Exercise: Copy the passage of the state budget article word for word, starting with "After finally closing" and going on through "to keep up.".

Text section:
- The Washington Times - Monday, August 31, 2009

No sooner had state lawmakers around the country gone home after spending months plugging ever-widening budget gaps for fiscal 2010 than signs of new trouble began to emerge.

After finally closing the books on budgets that began July 1, many legislatures must now call members back to square spending with revenues that can’t seem to keep up.

“The unprecedented state fiscal problems brought on by the worst decline in tax receipts in decades show no sign of letting up,” said Elizabeth McNichol, a senior fellow at the Center on Budget and Policy Priorities (CBPP), a liberal-leaning think tank.

“The current recession is more severe — deeper and longer — than the last one, and state fiscal problems have proven to be worse and are likely to remain so,” she said.

Gov. Tim Kaine, Virginia Democrat, recently reported a $1.5 billion revenue shortfall, which he said will have to be bridged by budget cuts and possible layoffs of state employees in fiscal 2010. “I can’t say anything is off the table,” Mr. Kaine said Aug. 19 after addressing legislative leaders on the state’s financial situation.

Maryland Gov. Martin O’Malley outlined $454 million in budget cuts on Tuesday to erase a deficit in the budget year that began July 1. The cuts would include laying off more than 200 state workers, imposing furloughs on other state employees, reducing state aid to local governments by $211 million and cutting higher-education spending by $36 million.

Fiscal 2010 and 2011 look especially bleak because state revenue streams, which were terrible last year, are now collapsing at unprecedented rates. Even if the national economy begins growing during the second half of this year, most economists expect today’s unemployment rate of 9.4 percent to approach or exceed 10 percent and remain near that level for most of 2010. That will raise demand for state-provided social services, such as Medicaid, and reduce revenues from sales and income taxes.

Entries drawn from a collection:
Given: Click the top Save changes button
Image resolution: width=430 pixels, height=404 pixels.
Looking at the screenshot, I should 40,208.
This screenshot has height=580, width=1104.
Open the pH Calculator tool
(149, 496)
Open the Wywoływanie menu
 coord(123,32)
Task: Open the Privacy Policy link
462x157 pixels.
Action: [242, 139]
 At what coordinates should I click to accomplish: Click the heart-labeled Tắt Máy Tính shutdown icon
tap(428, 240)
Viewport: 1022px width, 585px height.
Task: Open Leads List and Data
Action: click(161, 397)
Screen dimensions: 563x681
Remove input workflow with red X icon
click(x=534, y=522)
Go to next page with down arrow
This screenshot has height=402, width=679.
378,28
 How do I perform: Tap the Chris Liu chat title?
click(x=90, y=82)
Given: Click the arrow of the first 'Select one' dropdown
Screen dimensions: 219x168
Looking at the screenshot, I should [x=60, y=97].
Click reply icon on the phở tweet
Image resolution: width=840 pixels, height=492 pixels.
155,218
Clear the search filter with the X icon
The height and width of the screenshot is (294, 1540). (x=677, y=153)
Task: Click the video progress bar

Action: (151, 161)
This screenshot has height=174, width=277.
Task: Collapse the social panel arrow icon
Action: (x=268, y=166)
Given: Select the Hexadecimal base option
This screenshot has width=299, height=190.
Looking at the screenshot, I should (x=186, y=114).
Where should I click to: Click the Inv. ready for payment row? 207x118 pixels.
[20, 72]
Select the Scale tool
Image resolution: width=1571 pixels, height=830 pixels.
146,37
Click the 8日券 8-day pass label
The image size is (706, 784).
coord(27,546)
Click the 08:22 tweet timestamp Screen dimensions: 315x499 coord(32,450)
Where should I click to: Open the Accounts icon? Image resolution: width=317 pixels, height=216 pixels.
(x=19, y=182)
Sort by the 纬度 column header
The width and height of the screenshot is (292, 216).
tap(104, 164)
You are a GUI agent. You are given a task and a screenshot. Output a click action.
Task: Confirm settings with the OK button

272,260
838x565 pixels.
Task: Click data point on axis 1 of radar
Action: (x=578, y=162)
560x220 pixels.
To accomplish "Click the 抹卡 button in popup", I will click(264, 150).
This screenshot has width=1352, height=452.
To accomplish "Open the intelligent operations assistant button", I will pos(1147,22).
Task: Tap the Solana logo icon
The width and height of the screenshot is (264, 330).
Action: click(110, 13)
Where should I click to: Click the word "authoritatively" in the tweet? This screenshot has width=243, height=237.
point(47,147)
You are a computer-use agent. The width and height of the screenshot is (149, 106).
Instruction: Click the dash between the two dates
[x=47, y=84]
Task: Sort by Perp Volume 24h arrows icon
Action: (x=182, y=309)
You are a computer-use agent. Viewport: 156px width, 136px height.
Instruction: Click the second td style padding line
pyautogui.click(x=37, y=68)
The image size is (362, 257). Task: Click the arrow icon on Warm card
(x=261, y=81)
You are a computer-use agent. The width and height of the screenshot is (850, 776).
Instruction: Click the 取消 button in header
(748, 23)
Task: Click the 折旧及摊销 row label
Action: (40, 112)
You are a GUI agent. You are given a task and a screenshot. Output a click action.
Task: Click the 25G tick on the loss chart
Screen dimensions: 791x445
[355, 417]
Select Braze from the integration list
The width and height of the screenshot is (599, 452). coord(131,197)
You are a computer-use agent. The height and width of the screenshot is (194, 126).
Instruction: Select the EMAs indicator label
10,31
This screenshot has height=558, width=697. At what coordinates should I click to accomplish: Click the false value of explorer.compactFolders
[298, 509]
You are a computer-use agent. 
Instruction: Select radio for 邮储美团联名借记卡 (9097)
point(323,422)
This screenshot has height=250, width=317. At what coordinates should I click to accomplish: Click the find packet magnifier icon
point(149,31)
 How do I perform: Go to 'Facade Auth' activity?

Output for this exercise:
After finally closing the books on budgets that began July 1, many legislatures must now call members back to square spending with revenues that can’t seem to keep up.